In Bhutan, it’s expected that people like this farmer will use the resources of land they don’t own—but prudently. The system for ensuring this, in Bhutan and elsewhere, is called community forestry, in which local people form cooperatives and decide, collectively, how to use the forest for their benefit without depleting it. Yale graduates are involved in this work too. Chado Tshering heads the community forestry division of the South Asian Association for Regional Cooperation. Karma Yangzom ’01MEM co-founded a company called Bio Bhutan, which markets organic lemongrass oil and powdered ginger, turmeric, and teas, all grown, collected, or processed by farmers’ groups and sold mostly in Europe. (She now works as an environment specialist for the Asian Development Bank.)

For now, Bhutan’s system for protecting its forests and biodiversity is working. In the estimation of Princeton ecology professor David Wilcove ’80, an expert on wildlife conservation, “The protection and management of endangered species in Bhutan is way ahead of the United States.”

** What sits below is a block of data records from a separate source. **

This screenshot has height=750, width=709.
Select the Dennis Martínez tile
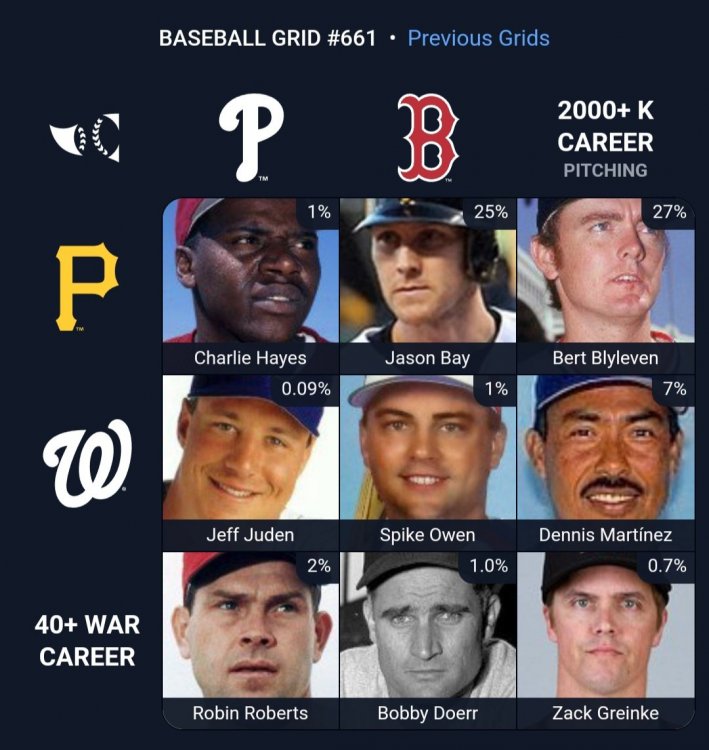click(605, 462)
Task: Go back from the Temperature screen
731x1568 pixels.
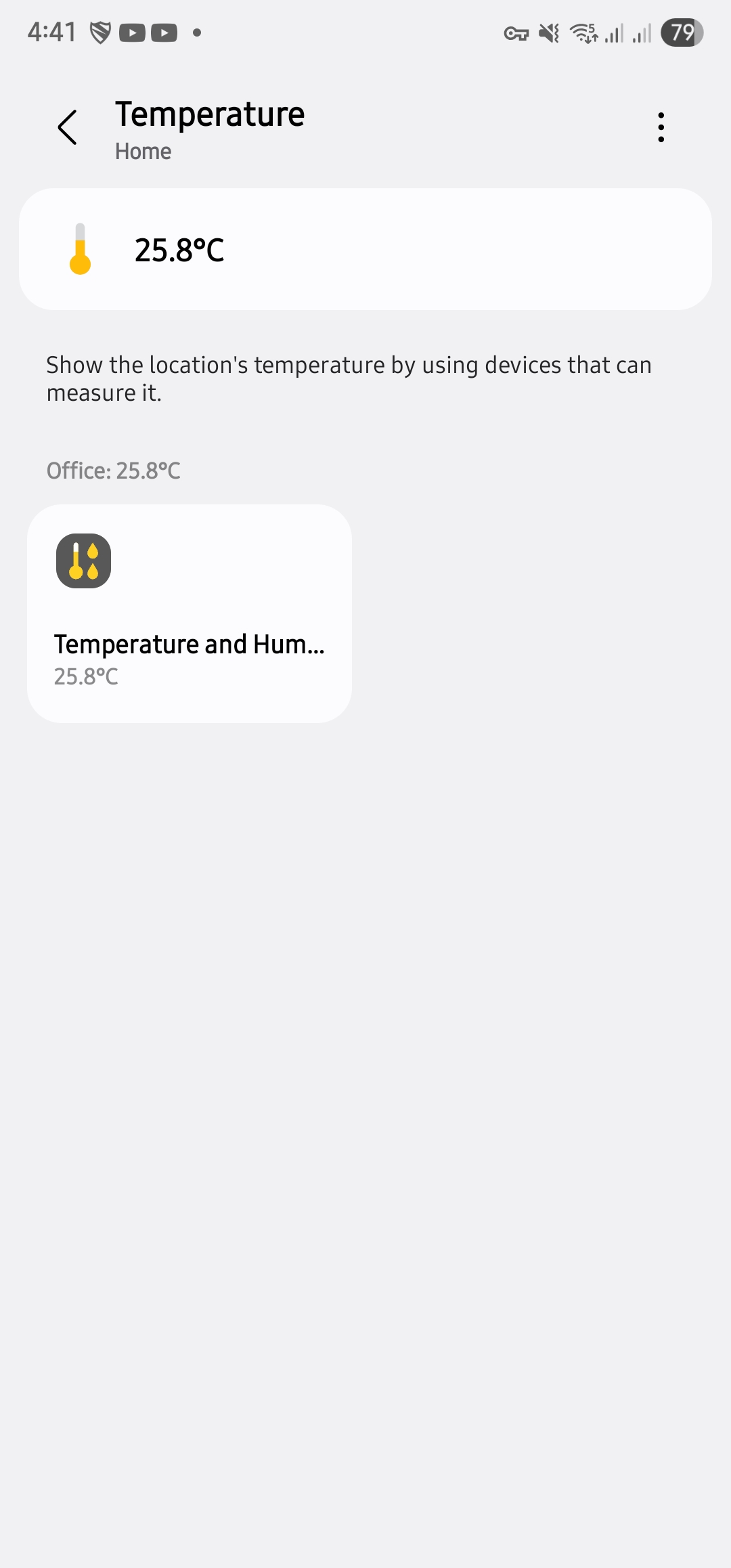Action: coord(67,127)
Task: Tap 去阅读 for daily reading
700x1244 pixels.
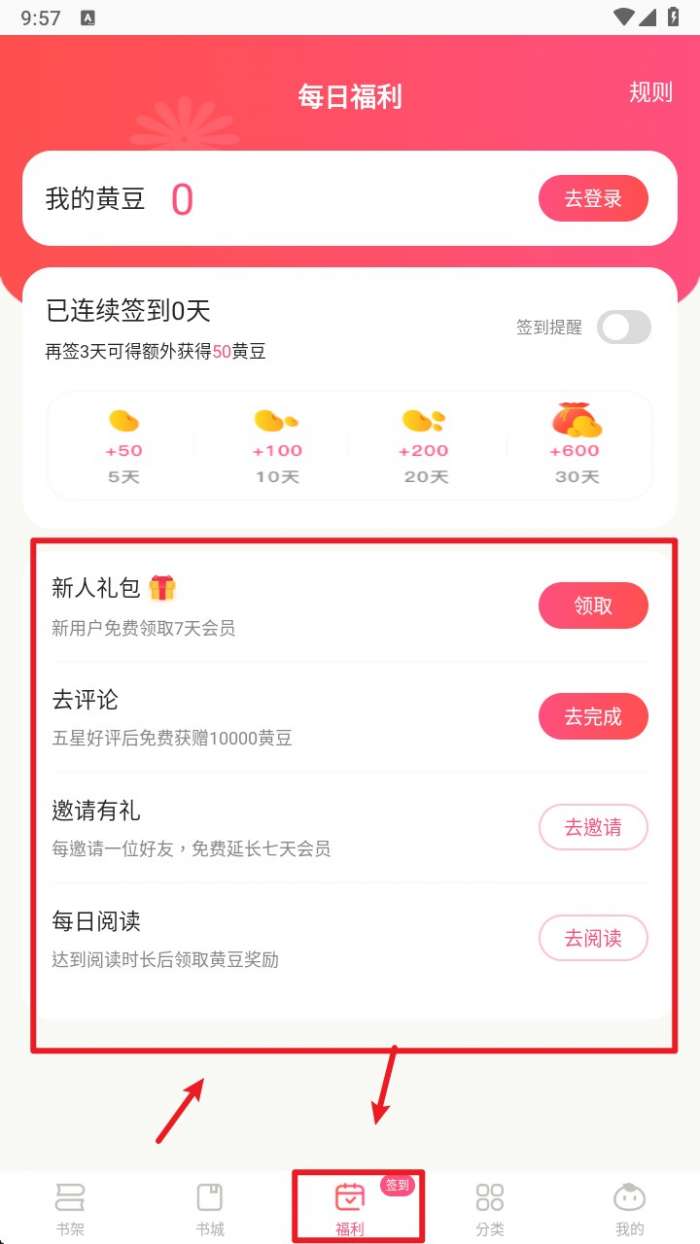Action: 593,938
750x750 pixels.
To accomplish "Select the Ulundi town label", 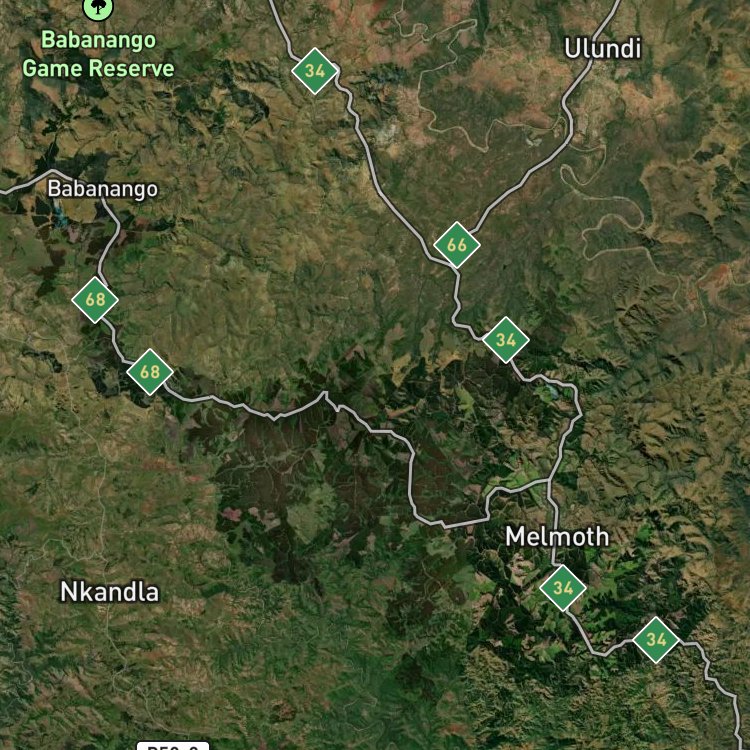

Sangay Wangchuk believes that two factors have safeguarded the Bhutanese forest so far. The first is low population density: Bhutan is roughly the size of the Netherlands, but its population of 695,000 is dwarfed by Holland’s, at 16.6 million. The second saving grace is what he calls “the implicit”: Buddhist principles. Buddhists see all “sentient beings” as sacred and interconnected, and Bhutanese generally avoid not only fishing and hunting, but also setting fires that might kill insects.

Ideas of sacredness serve to preserve nature in subtle ways, too. Villages throughout Bhutan have always designated certain groves uphill from cultivated land as sacred, says Nawang Norbu, director of the Ugyen Wangchuck Institute for Conservation and Environment, a government conservation research and education center. “There are some forests where you would be advised not to enter because of deities,” and these inviolable stands of trees safeguard water sources. “Some elders in their wisdom would have understood this intricate relationship between forest and water and, ultimately, their livelihood.”

In the midst of this discussion comes one of those exchanges that illustrate how much Buddhist faith informs thought, feeling, and daily life in Bhutan. When I ask Nawang Norbu how many people the forestry department employs, he estimates 1,200. But he says the exact number doesn’t matter: “One could die tomorrow.”

Taken aback, I attempt a joke: “Knock on wood.”

“It doesn’t matter,” he says. He pauses, then adds, “Emptiness.” Others in the room nod.

I’ve heard of emptiness. It’s a Buddhist belief that human beings are deluded in thinking of ourselves as discrete from other beings; everything is continuous and the “self” empty. But my concept of it is hazy. “I don’t understand emptiness,” I tell Nawang Norbu. “Nobody does,” he replies, “so there’s no point in me talking about it.”

“Buddhism informs the very fabric of Bhutanese life,” says the WWF’s Miceler. “Things like GNH—many of its underpinnings—come from Buddhist ideas of how to conceptualize contentment. Buddhism has tempered, very much, Bhutanese concepts of development—understanding the need to live in harmony with nature, understanding that if you do something, you’re going to have effects downstream. These principles can and should be informing First-World development policy.”

As Sangay Wangchuk puts it, Bhutan’s small population and the Buddhist worldview “have delivered us into the twenty-first century.” What happens next will depend on the resilience of Bhutanese ideals.